A new study in the Journal of Public Health finds that tobacco and alcohol usage are extremely common in British reality television shows, with alcohol references especially frequent in Love Island and Geordie Shore.
Researchers from the UK Centre for Tobacco and Alcohol Studies measured depictions of alcohol and tobacco products on Celebrity Big Brother, Made in Chelsea, The Only Way is Essex, Geordie Shore and Love Island, all airing on UK channels for a total of 112 episodes between January and August 2018.
The researchers measured the number of one-minute intervals containing tobacco and/or alcohol imagery, including actual use, implied use, tobacco or alcohol related materials, and product-specific branding, and estimated viewer exposure to the imagery on screen.

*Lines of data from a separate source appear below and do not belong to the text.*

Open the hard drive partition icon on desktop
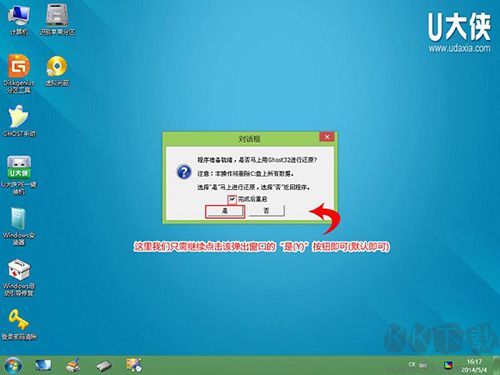This screenshot has width=500, height=375. (57, 19)
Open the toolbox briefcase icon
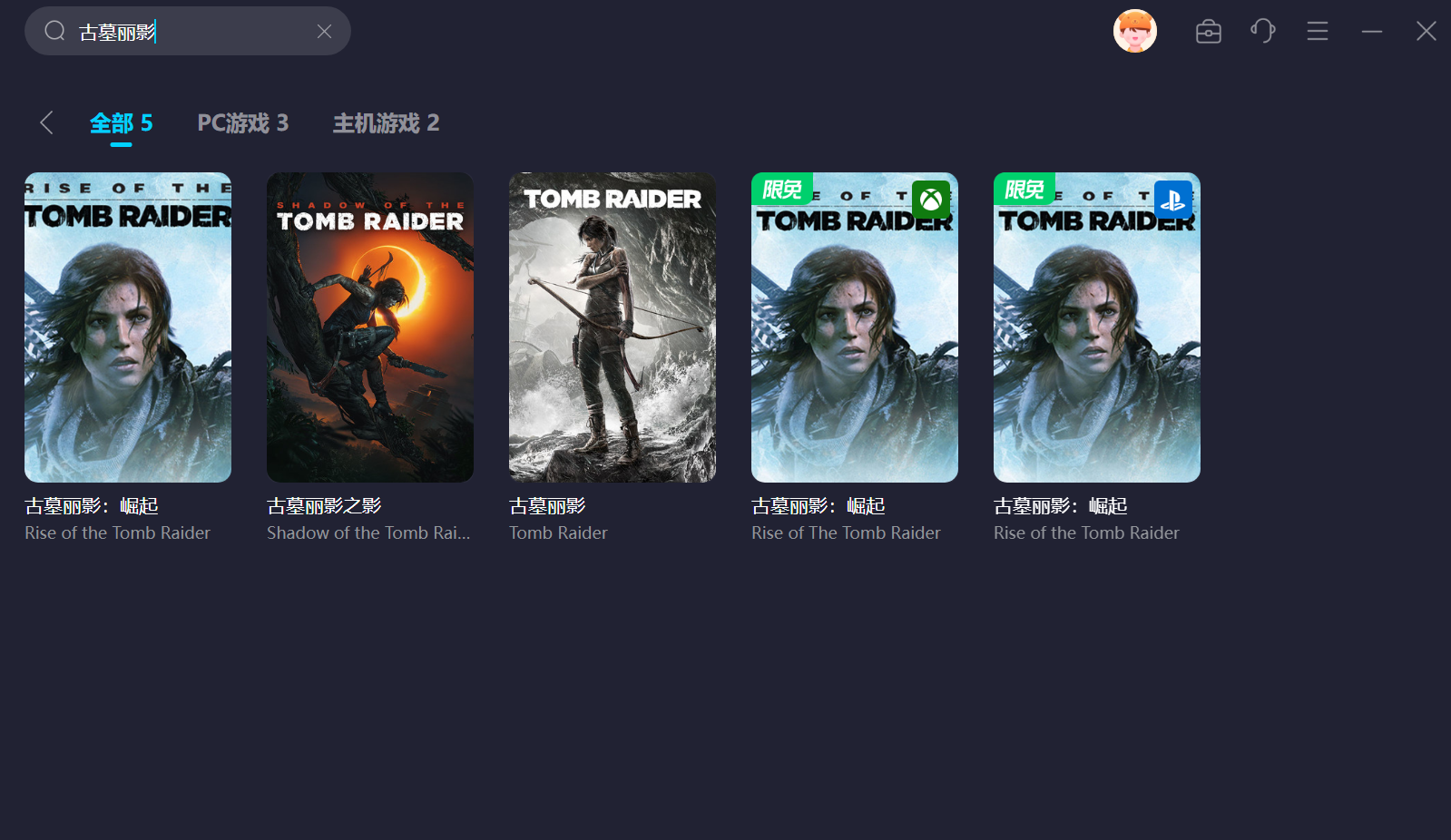Screen dimensions: 1451x840 tap(1208, 32)
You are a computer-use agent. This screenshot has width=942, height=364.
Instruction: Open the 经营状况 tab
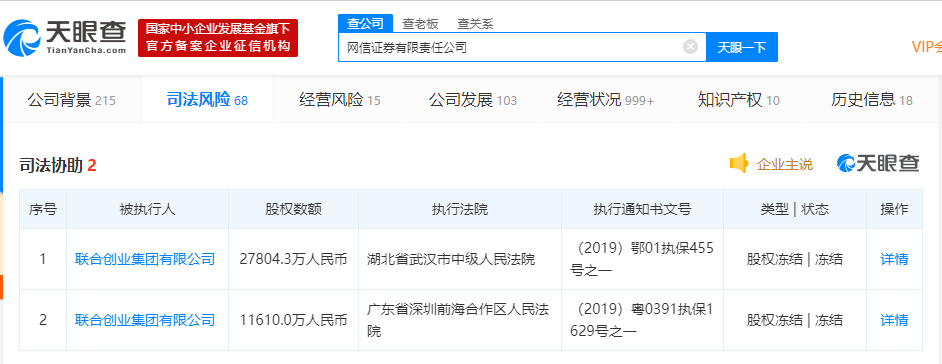(x=606, y=100)
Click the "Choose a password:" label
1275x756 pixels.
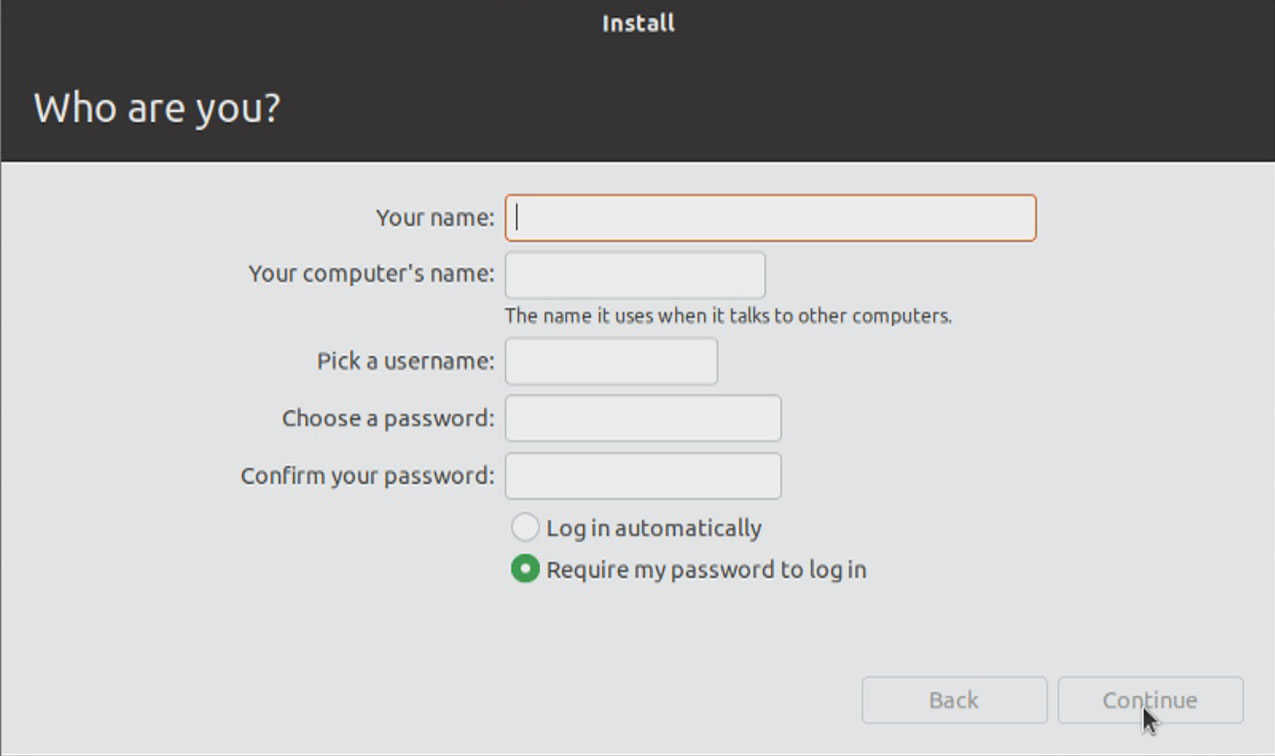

They also combined audience viewing figures with mid-year population estimates for 2017 to estimate overall and individual impressions—separate incidents seen—by age group for each of the coded episodes.
Alcohol content appeared in all 112 episodes and in 2,212 one-minute intervals, or 42% of all intervals studied. 18% of intervals included actual alcohol consumption, while 34% featured inferred consumption, predominantly characters holding alcoholic beverages. The greatest number of intervals including any alcohol content occurred in Love Island. Alcohol branding occurred in 1% of intervals and was most prevalent in Geordie Shore (51 intervals, 69% of episodes). 40 brands were identified, the most common being Smirnoff vodka (23 intervals, all but one of which occurred in Geordie Shore).
Tobacco content appeared in 20 episodes, in 110 or 2% of all intervals studied. Almost all (98%) of this content occurred in a single reality TV series, Celebrity Big Brother. This included actual tobacco use, inferred tobacco use, and tobacco paraphernalia. Tobacco branding was not present.
When all the data were combined with audience viewing figures and population estimates, the researchers estimate that the 112 episodes delivered 4.9 billion overall alcohol impressions to the UK population, including 580 million to children under the age of 16, as well as 214 million overall tobacco impressions, including 47 million to children under 16.
‘Recent data shows that 44% of 11-15 year-olds in England have had an alcoholic drink, and 19% have tried smoking. Starting to smoke or drink alcohol at a young age is a strong predictor of dependence and continued use in later life,’ said the study’s lead author, Alexander Barker.
‘Given that seeing alcohol or tobacco imagery in the media promotes use among young people, this study therefore identifies reality television shows as a major potential driver of alcohol and tobacco consumption in young people in the UK. Tighter scheduling rules, such as restricting the amount of content and branding shown in these programmes, could prevent children and adolescents from being exposed to the tobacco and alcohol content.’